You don’t have to do any of those things, of course. While some gurus may claim otherwise, there are actually no real ‘secrets’ to becoming a digital nomad. It may not necessarily be easy for everyone to get into the lifestyle, but “working remotely from anywhere” is ultimately all it is.
If you really boil it down, becoming a digital nomad takes two steps:
- Find work you can do from anywhere
- Start traveling!
Okay, simple steps. Putting them into practice can be easier said than done. Since I’ve been lucky to have a location-independent lifestyle for eight years now, I thought I might share a few tips.

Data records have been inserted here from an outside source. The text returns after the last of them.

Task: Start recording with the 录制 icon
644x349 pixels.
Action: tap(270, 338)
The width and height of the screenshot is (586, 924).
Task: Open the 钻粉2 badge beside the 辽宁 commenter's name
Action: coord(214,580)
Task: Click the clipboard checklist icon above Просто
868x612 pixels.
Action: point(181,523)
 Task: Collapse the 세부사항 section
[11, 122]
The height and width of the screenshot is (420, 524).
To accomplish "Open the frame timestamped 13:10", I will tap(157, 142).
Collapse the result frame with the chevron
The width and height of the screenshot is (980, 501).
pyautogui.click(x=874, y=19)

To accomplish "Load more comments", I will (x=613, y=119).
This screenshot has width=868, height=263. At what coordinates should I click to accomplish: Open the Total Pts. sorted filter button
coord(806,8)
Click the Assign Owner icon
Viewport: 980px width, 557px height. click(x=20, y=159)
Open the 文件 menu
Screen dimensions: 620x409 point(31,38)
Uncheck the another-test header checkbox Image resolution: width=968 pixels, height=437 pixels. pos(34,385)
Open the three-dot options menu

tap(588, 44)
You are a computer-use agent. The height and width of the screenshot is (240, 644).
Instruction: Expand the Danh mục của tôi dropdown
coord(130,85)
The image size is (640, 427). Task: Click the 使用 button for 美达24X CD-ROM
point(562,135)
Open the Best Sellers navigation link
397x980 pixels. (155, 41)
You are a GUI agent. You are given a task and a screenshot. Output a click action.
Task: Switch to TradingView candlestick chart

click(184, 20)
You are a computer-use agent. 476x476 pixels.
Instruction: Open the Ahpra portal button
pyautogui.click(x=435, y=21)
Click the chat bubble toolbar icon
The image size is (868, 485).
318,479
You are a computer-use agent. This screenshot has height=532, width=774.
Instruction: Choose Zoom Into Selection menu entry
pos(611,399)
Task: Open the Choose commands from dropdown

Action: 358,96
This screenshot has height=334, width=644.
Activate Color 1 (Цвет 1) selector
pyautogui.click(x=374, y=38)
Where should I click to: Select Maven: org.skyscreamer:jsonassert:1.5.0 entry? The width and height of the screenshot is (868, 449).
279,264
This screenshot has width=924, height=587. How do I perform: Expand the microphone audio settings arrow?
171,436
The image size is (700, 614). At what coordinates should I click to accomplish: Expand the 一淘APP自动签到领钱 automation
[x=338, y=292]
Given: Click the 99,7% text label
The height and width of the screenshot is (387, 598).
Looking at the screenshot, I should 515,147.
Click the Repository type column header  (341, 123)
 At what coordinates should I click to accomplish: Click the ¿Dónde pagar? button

How to make a living online
The easiest way to become a nomad — able to travel and work from anywhere — is to have work you can do online. If that sounds a little obvious, well, offline work can also often do the trick (but I’ll address that point in a minute).
Perhaps you already have work you can do remotely and online. If so, great! If not, there are basically three ways of getting there:
- Become a remote employee. This means you’ll be a salaried employee for a company that allows you to work remotely. If there’s one silver lining of the coronavirus pandemic, it’s that more companies are now a lot more open-minded about offering such possibilities.
- Become a freelancer. If you have your own client base, then it might not matter to them from where you are actually doing the work.
- Start your own business. By becoming an (online) entrepreneur and being your own boss, you can gain full control over when and where you do your work. I think this is the type of digital nomading that can potentially give you the greatest freedom, as you fully control your own hours and don’t have to justify anything to a boss or clients.
So… what kind of work do digital nomads do? It used to be that digital nomads were almost exclusively programmers and online marketers, but that is definitely no longer the case. Other digital nomad jobs include translation work, graphic design, PR, coaching, social media management, consulting, e-commerce, accounting, or even stock trading — just to name a few.
Sites like Side Hustle School and Indie Hackers, or job boards like RemoteOK, can inspire some leads or ideas for work you can do remotely. I think the Fizzle community is also a great place to learn about online entrepreneurship, blogging, and e-commerce.
Since the pandemic hit, jobs that used to be in-person only (such as fitness coaching) are also now much more easily done online.
As the digital nomad scene grows and evolves, I’m often surprised by the interesting ways in which people make a living online. For example, I’ve met online English teachers, online therapists, people who sell crafts on Etsy, and even an online dancing instructor and a traveling architect.
I’m just sharing these examples to say that there might be quite creative ways in which you can make a nomad lifestyle work for you.
Becoming a blogger, vlogger, or podcaster can also be a way in. I’m actually a living example as I became fully location independent through starting a travel blog. Although the topic of travel is very saturated these days, there are thousands of topics you could blog or vlog about and that can be monetized.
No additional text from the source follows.